In calo anche il fatturato che in un anno è diminuito di 464 milioni a 19,8 miliardi, mentre i margini sono scesi da 1,86 a 1,65 miliardi e il debito netto in soli tre mesi è lievitato di oltre 800 milioni a quota 10,412 miliardi di euro, “per effetto dell’assorbimento stagionale per Fiat esclusa Chrysler, parzialmente compensato dal flusso positivo di Chrysler”, secondo quanto dichiarato dal Lingotto nella nota che ha annunciato i conti.

Sui margini, invece, ha pesato il minor risultato della gestione ordinaria in Nord e Sud America, aree che “hanno riportato rispettivamente un calo dell’Ebit del 36% a 400 milioni e del 46% a 127 milioni (che include 59 milioni di euro di oneri atipici per gli effetti della svalutazione nel febbraio 2013 del bolivar fuerte Venezuelano nei confronti del dollaro Usa)”. Salgono, invece, i ricavi dei marchi di lusso e sportivi sono aumentati del 4% a 700 milioni, trainati da Ferrari.
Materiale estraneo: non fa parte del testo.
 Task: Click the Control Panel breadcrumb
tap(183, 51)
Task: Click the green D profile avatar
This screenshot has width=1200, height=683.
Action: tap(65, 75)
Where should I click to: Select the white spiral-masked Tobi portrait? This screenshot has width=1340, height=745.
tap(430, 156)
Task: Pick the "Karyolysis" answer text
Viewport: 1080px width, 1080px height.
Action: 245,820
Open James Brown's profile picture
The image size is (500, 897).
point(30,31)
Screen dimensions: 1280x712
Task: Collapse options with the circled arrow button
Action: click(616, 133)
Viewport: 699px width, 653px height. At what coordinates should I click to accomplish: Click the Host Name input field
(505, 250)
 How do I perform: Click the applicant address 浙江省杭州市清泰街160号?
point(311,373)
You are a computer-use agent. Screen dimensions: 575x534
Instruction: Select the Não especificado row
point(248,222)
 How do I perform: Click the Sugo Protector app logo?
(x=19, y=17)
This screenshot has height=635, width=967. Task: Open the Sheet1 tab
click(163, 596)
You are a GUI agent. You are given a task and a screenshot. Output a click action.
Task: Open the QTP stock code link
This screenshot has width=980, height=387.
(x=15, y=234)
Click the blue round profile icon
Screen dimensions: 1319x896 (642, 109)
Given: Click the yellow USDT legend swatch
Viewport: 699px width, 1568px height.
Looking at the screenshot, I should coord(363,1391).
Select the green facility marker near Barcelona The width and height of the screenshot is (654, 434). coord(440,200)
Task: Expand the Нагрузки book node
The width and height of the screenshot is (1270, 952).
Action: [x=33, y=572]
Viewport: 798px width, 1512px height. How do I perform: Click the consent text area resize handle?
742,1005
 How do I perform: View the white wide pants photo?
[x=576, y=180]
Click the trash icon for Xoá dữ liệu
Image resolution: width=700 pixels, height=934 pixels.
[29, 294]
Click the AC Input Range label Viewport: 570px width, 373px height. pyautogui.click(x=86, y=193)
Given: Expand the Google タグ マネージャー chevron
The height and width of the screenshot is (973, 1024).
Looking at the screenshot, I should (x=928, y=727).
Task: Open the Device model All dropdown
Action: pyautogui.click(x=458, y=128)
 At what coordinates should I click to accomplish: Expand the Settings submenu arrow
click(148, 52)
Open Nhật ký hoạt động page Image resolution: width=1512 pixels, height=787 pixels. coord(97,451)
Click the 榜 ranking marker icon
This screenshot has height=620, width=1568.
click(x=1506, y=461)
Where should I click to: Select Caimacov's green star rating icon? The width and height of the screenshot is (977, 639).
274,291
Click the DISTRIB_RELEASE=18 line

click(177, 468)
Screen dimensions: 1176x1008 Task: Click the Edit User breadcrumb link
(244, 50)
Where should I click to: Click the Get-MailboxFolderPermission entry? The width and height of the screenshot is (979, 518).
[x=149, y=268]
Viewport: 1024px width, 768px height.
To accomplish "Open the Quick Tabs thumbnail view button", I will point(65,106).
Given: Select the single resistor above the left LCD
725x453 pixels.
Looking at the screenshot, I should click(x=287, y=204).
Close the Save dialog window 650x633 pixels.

“L’ultima volta che ho controllato il conto c’erano i soldi”, ha detto in ogni caso Marchionne riferendosi alla fusione tra Fiat e Chrysler per ribadire che Torino ha abbastanza liquidità per acquistare la casa di Detroit. Nonostante il contenzioso con i sindacati americani sul prezzo della loro quota nella società in corso presso il tribunale del Delaware, dove il giudice federale propende al momento per la posizione del fondo dei metalmeccanici Usa che chiedono quasi tre volte tanto quanto la Fiat è disposta a pagare. Sul tema Marchionne ha risposto che il giudice era molto preparato e che i legali Fiat hanno presentato i loro punti. Il dialogo con il Veba va avanti: i contatti sono regolari ma “sarebbe prematuro da parte mia suggerire” che un accordo è vicino, ha detto.